_Stored rows_
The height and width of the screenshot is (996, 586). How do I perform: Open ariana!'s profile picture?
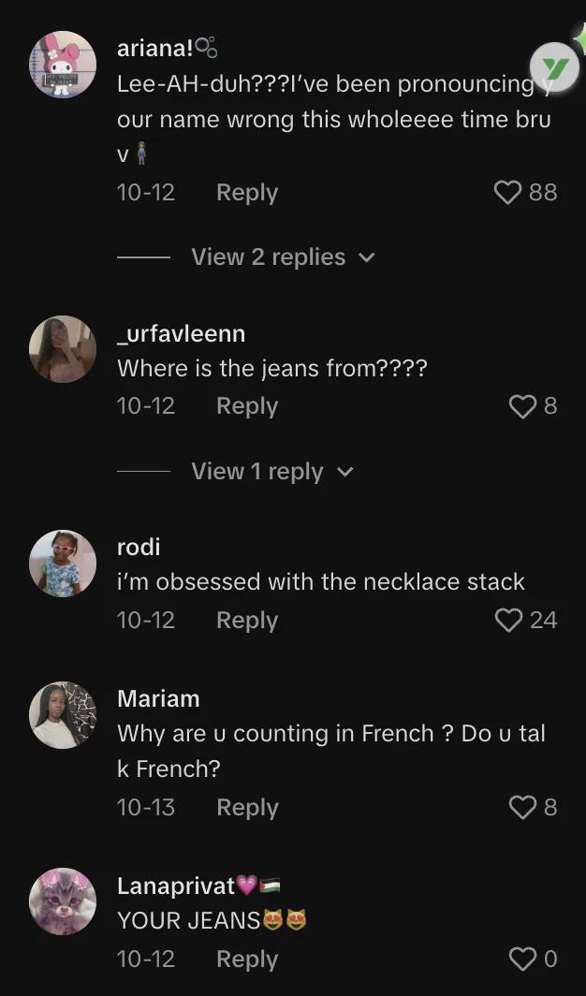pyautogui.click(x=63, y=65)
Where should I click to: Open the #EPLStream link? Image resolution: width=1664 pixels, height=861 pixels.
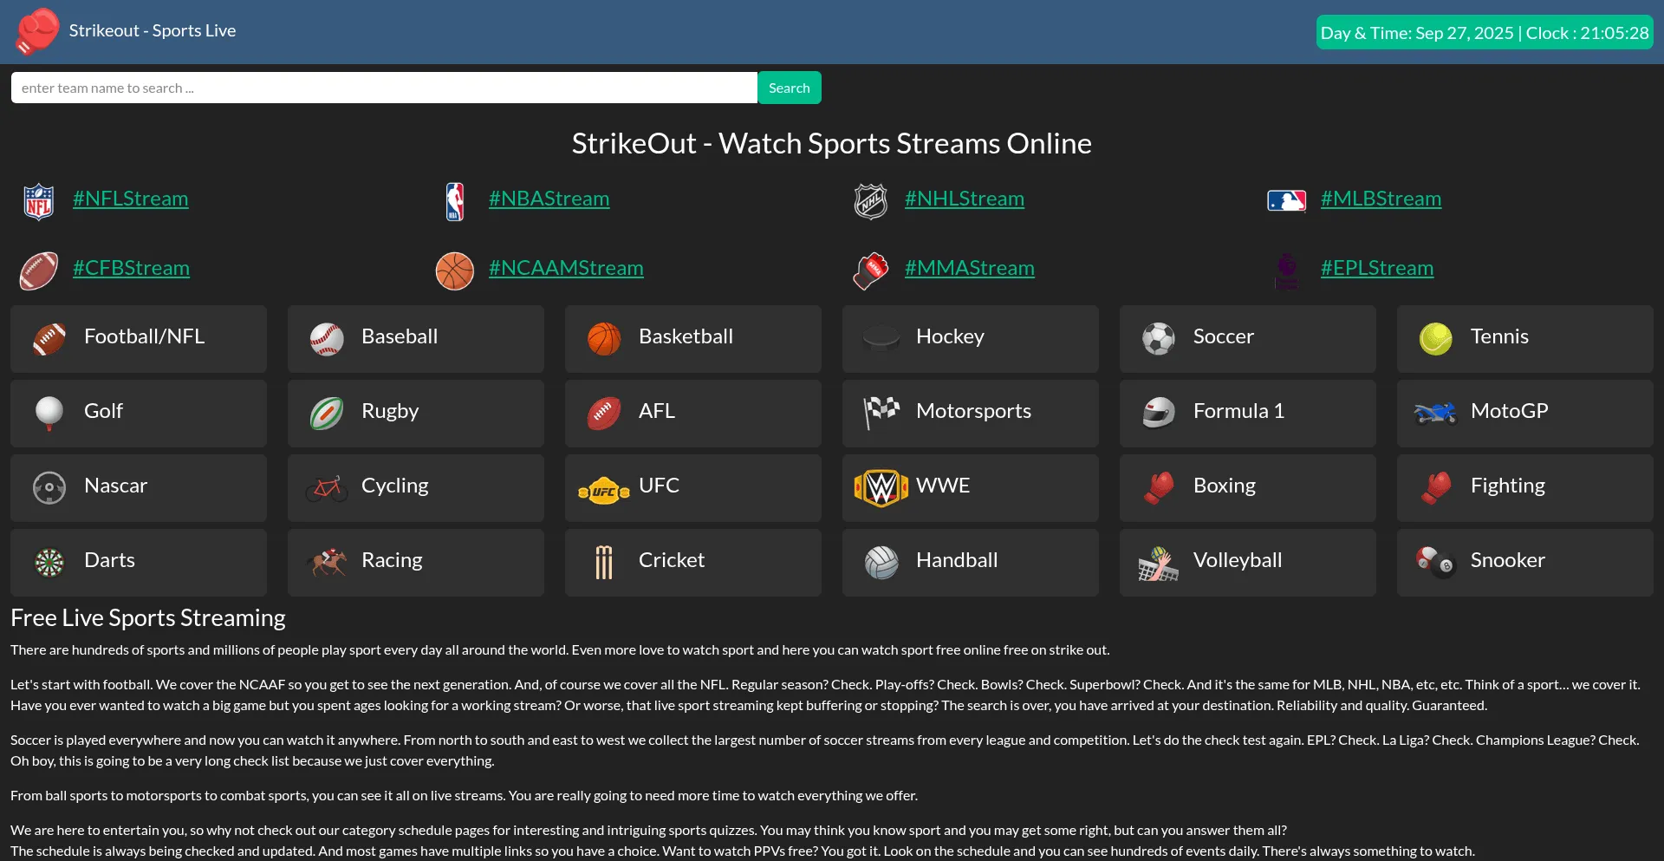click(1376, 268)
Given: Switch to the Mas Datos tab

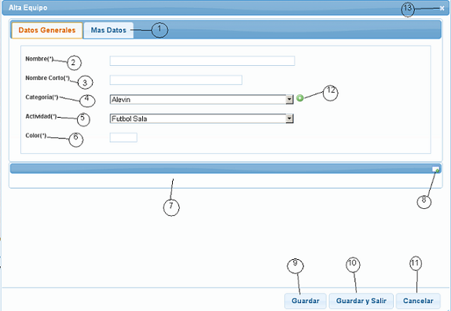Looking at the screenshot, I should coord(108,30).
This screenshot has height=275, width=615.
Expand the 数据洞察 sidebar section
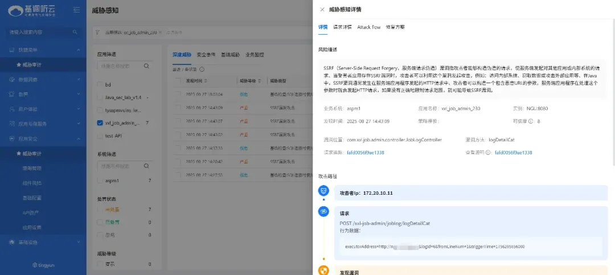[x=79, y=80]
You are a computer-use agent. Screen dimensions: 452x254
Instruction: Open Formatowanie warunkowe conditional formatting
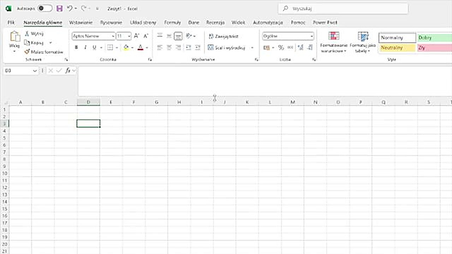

_Task to complete_
Revise the material above by replacing "Open" with "Select" throughout and leaving everything else unchanged. Omit the pictures from your answer.

_Correct output_
The height and width of the screenshot is (996, 586). How do I perform: Select ariana!'s profile picture?
pyautogui.click(x=63, y=65)
Where should I click to: Select the #EPLStream link? Image resolution: width=1664 pixels, height=861 pixels.
click(1376, 268)
Given: Switch to the Mas Datos tab

Looking at the screenshot, I should coord(108,30).
This screenshot has height=275, width=615.
Expand the 数据洞察 sidebar section
[x=79, y=80]
You are a computer-use agent. Screen dimensions: 452x254
Instruction: Select Formatowanie warunkowe conditional formatting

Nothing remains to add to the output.